> Items from a dataset
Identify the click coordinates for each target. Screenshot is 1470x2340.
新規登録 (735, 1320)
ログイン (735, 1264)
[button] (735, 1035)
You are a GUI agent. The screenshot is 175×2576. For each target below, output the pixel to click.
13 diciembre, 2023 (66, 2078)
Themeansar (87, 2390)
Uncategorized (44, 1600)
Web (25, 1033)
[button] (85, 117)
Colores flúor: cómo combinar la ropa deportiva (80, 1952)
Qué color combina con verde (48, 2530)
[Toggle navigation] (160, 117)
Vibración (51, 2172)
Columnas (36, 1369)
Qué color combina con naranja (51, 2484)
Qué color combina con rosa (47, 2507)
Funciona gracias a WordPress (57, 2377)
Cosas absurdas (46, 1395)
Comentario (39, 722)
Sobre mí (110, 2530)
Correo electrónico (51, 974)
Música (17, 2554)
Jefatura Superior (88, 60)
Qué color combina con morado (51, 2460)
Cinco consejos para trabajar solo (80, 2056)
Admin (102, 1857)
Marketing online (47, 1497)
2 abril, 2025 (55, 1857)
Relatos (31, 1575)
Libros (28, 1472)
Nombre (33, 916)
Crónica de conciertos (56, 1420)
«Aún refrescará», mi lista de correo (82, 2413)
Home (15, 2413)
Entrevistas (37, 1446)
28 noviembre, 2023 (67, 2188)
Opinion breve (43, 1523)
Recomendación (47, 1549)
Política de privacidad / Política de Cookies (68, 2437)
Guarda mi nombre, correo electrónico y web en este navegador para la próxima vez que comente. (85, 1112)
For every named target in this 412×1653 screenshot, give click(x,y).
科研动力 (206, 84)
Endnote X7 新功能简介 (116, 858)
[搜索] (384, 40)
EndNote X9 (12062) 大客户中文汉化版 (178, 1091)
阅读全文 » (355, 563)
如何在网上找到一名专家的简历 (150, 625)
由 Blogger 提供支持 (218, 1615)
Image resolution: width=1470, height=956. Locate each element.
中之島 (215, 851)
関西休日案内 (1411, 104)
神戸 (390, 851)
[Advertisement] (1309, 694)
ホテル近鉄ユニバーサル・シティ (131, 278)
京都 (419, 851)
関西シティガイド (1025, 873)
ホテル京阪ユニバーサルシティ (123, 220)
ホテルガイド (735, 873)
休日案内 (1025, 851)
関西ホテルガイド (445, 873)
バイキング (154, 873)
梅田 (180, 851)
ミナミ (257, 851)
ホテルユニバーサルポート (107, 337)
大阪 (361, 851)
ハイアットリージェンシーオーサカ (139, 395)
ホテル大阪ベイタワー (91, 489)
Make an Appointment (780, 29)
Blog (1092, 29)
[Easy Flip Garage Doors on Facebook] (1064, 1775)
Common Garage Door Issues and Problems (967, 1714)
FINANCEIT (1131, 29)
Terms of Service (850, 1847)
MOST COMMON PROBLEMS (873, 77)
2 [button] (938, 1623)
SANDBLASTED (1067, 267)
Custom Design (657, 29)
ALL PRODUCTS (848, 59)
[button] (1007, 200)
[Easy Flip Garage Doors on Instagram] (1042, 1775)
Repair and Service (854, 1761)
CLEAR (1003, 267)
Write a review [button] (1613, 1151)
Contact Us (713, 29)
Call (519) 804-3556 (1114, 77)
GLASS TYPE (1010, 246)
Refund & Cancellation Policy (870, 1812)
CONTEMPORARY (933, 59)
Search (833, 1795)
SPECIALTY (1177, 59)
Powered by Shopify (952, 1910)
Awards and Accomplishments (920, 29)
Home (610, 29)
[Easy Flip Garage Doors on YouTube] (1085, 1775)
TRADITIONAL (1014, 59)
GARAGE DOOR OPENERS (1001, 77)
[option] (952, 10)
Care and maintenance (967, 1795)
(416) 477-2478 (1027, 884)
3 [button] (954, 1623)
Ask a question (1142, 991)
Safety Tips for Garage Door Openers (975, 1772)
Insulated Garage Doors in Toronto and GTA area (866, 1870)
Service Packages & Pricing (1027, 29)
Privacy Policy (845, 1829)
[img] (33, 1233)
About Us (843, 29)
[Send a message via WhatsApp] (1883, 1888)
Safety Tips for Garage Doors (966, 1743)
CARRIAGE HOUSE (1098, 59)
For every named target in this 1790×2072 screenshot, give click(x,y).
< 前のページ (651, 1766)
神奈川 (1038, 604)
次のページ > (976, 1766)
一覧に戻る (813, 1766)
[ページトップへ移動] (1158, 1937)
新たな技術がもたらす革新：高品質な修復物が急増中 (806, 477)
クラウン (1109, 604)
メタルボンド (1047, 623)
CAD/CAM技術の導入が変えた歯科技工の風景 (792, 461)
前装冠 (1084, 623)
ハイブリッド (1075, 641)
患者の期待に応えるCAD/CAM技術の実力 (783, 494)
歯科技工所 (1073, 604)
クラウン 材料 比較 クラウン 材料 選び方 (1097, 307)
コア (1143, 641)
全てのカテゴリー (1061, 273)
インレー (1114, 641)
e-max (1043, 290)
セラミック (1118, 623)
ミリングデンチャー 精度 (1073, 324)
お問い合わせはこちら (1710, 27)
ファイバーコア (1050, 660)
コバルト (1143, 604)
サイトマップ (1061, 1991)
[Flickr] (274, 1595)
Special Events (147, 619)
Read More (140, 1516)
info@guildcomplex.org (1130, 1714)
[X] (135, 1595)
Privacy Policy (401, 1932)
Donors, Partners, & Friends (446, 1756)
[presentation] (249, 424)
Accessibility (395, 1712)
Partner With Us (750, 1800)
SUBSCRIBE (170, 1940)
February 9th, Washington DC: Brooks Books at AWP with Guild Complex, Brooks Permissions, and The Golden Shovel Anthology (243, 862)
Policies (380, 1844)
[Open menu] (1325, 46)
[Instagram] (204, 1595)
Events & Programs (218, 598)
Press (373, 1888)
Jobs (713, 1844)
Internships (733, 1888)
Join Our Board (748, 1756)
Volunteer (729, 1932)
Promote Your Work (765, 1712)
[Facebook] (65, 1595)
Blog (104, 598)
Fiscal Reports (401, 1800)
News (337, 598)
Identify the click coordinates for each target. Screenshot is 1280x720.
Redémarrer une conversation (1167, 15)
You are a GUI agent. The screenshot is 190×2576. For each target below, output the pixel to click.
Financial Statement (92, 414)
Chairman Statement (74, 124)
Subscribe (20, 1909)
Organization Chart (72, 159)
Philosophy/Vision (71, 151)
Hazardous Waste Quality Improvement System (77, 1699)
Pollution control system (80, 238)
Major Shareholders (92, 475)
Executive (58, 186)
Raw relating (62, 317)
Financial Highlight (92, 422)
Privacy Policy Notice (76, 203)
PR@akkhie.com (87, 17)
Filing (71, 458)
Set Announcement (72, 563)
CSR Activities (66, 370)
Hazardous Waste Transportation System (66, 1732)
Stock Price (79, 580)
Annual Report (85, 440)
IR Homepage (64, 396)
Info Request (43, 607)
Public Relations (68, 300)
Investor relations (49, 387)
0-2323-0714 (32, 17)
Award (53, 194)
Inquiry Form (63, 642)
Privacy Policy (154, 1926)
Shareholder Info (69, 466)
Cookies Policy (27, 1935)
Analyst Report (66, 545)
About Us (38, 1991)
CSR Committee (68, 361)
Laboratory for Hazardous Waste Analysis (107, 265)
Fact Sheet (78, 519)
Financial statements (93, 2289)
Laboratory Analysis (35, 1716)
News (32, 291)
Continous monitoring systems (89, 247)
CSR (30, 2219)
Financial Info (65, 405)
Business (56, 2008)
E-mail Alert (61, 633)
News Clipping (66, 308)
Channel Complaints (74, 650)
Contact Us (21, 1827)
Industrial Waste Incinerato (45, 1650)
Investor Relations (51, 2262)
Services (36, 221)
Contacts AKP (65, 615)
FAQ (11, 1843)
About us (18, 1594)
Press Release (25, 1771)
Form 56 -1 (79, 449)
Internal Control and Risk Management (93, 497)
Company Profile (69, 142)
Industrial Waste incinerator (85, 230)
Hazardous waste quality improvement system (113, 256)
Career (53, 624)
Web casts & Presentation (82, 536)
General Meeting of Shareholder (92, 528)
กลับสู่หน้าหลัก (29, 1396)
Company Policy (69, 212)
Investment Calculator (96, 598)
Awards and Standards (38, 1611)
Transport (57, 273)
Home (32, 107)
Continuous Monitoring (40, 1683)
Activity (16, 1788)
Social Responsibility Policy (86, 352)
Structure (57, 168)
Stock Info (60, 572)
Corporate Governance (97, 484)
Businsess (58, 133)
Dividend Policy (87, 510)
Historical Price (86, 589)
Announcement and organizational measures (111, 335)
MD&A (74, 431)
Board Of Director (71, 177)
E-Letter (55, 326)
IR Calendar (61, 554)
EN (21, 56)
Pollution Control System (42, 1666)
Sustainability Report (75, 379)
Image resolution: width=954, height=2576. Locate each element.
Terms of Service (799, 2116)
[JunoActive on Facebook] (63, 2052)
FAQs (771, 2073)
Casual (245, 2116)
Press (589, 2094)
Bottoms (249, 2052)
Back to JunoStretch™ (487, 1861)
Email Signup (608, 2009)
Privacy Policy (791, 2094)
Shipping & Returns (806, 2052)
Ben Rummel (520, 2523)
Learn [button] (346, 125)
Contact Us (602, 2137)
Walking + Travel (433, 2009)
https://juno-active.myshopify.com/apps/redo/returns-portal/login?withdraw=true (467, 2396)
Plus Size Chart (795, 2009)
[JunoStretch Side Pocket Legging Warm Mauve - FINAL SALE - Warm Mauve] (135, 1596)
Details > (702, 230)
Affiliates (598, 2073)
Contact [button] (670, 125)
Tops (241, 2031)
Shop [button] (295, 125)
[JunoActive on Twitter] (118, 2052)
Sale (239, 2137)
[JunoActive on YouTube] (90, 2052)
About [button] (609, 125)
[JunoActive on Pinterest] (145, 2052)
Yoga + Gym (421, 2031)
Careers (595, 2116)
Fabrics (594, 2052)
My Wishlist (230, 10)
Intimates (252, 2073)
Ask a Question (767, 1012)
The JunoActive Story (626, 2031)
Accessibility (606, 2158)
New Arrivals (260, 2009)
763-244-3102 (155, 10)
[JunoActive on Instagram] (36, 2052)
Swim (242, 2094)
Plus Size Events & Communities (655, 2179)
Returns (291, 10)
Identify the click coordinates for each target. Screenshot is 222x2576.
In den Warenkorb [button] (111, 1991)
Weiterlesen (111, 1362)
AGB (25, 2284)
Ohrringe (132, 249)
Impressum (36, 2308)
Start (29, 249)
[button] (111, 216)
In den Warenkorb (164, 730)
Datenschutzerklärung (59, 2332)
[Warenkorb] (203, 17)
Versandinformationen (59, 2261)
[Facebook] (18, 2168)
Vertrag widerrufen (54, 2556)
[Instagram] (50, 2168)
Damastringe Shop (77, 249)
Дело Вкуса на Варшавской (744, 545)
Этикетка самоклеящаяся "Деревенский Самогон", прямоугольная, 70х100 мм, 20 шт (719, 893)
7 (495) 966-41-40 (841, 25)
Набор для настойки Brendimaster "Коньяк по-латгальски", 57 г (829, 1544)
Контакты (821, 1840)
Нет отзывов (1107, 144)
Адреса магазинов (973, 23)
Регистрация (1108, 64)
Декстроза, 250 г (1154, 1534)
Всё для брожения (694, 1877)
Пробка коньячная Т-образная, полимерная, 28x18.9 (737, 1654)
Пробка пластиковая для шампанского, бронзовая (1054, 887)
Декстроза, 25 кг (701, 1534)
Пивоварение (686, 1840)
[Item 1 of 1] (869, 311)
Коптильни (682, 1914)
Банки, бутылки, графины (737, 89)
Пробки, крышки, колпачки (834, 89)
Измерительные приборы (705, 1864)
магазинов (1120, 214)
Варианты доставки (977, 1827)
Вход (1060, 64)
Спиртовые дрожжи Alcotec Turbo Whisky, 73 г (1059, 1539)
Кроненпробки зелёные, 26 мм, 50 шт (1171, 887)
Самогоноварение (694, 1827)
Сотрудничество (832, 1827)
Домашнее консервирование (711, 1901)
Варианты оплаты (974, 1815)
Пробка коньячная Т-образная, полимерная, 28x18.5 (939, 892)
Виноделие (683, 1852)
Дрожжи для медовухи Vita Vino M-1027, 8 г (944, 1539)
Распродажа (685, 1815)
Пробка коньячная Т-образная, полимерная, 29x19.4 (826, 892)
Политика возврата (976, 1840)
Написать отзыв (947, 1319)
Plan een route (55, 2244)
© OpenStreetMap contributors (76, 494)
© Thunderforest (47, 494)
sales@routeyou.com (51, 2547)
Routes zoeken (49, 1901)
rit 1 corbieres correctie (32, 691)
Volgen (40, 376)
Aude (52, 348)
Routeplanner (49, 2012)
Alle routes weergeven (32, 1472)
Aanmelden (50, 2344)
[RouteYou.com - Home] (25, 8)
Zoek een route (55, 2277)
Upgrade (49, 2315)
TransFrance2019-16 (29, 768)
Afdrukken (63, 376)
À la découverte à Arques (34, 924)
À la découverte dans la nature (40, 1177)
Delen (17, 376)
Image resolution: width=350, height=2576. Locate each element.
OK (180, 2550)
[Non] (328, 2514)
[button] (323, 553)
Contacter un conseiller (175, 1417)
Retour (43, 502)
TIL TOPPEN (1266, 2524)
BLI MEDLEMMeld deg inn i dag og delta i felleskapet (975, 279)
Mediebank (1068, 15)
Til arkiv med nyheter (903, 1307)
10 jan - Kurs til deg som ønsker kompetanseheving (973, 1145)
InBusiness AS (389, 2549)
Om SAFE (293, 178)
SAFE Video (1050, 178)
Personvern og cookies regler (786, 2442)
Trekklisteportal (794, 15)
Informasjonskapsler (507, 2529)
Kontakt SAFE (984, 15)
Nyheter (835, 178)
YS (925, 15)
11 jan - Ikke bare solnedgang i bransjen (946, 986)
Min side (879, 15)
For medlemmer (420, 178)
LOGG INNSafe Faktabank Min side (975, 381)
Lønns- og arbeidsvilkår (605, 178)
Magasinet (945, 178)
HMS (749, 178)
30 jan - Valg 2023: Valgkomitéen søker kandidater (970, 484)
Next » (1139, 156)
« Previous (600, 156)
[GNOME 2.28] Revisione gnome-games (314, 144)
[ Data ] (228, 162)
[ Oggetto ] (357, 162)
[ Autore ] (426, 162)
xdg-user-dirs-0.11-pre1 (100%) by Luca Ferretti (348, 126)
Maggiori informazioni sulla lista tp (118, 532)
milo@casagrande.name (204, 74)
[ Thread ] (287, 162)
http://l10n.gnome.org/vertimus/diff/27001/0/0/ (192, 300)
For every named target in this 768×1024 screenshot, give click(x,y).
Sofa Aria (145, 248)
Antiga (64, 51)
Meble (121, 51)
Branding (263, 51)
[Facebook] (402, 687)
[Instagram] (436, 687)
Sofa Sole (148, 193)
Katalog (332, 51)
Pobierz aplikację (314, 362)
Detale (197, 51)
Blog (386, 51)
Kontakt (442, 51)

> EXERCISE
Above are entries; state the number of lines among them that contain "Facebook", and nothing else.

> ANSWER FOR THE TASK
5